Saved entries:

★ ★ ★ ★

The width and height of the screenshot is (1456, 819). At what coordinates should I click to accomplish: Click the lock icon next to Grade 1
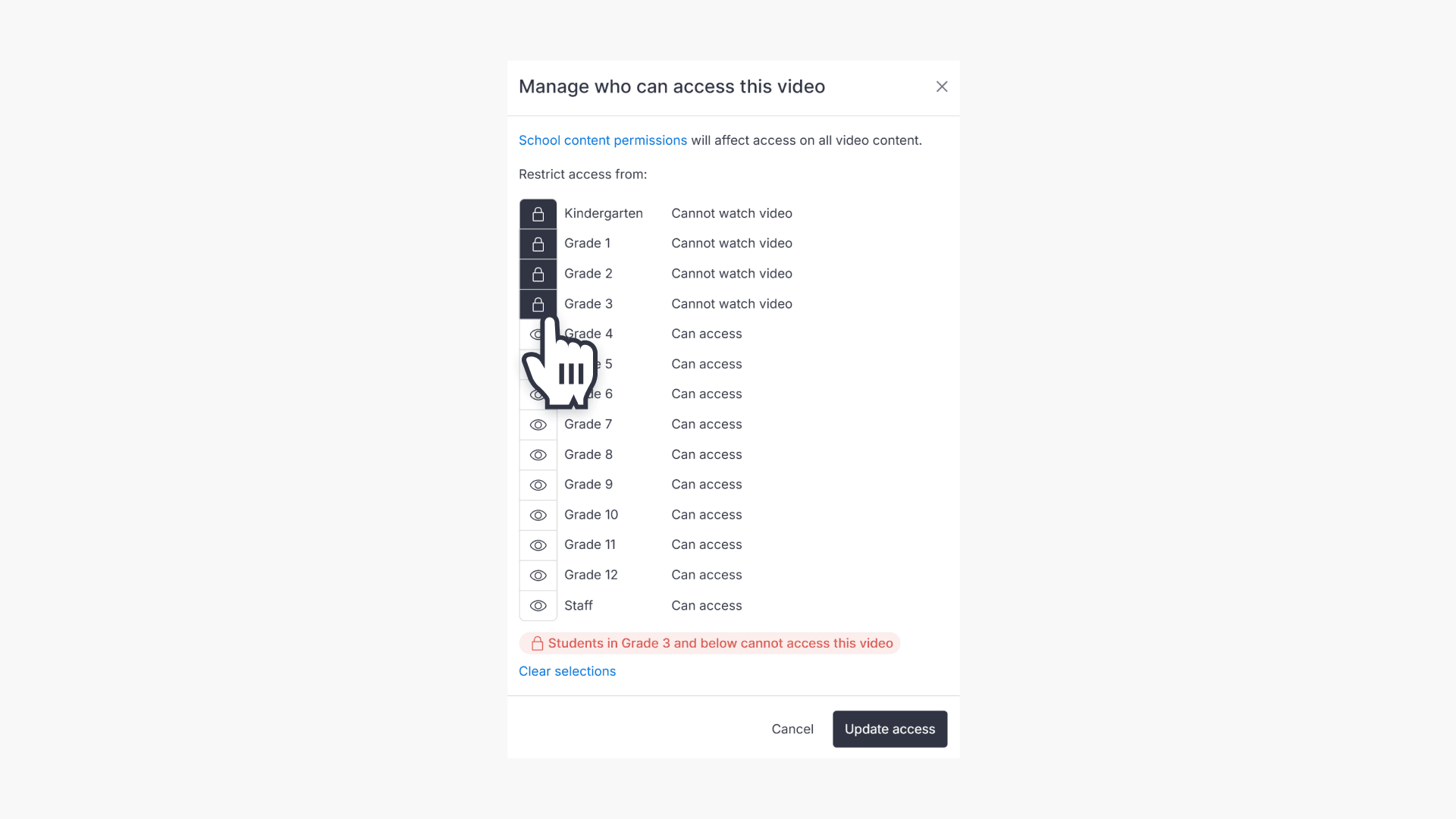[x=538, y=243]
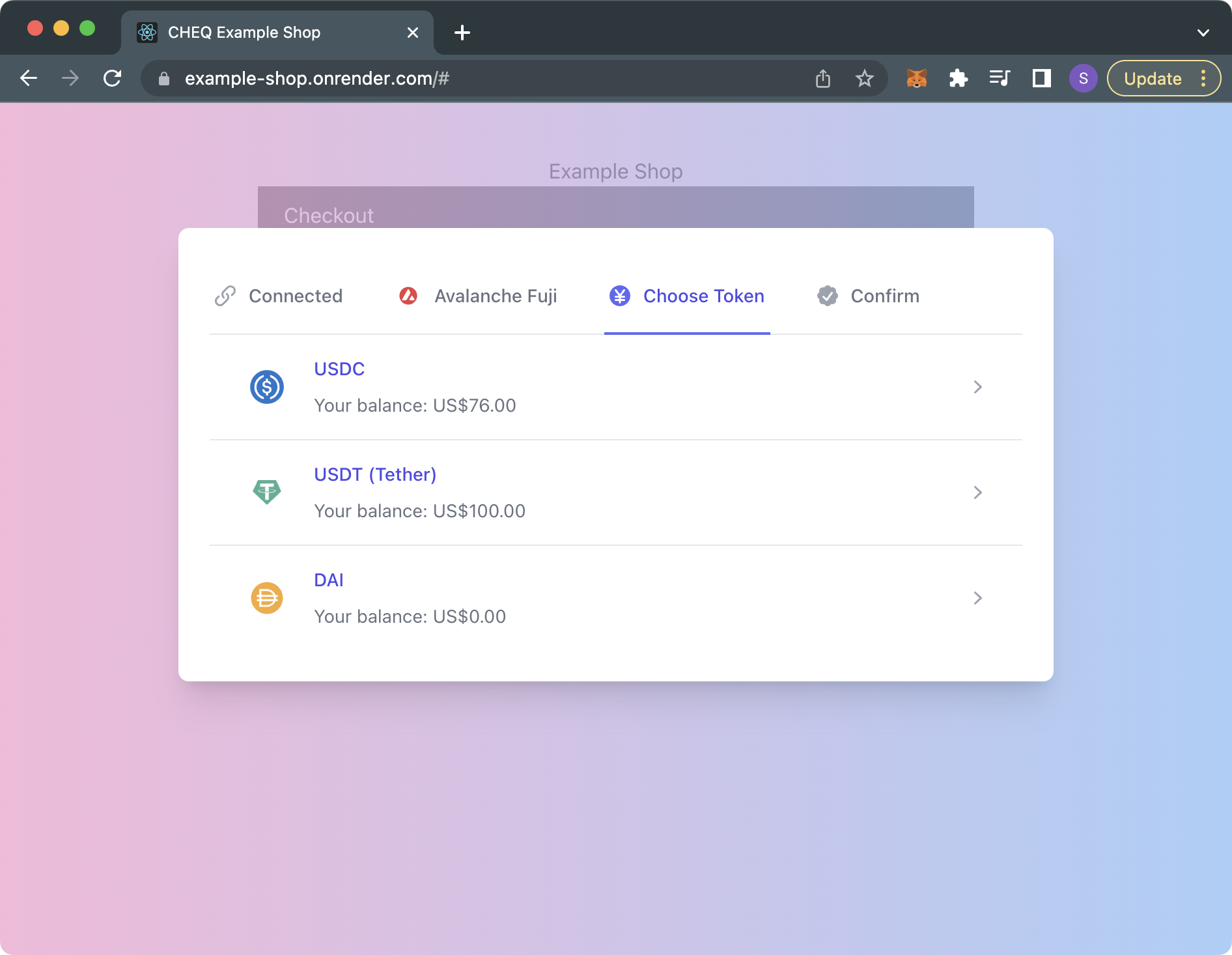Expand the DAI row chevron
Viewport: 1232px width, 955px height.
tap(977, 598)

★ ★ ★ ★

**WHAT THE TASK REQUIRES**
Reproduce the records in full and leave the images behind.

**REPLY**
The width and height of the screenshot is (1456, 819). At what coordinates should I click to accomplish: Click the lock icon next to Grade 1
[x=538, y=243]
Expand the DAI row chevron
Viewport: 1232px width, 955px height.
tap(977, 598)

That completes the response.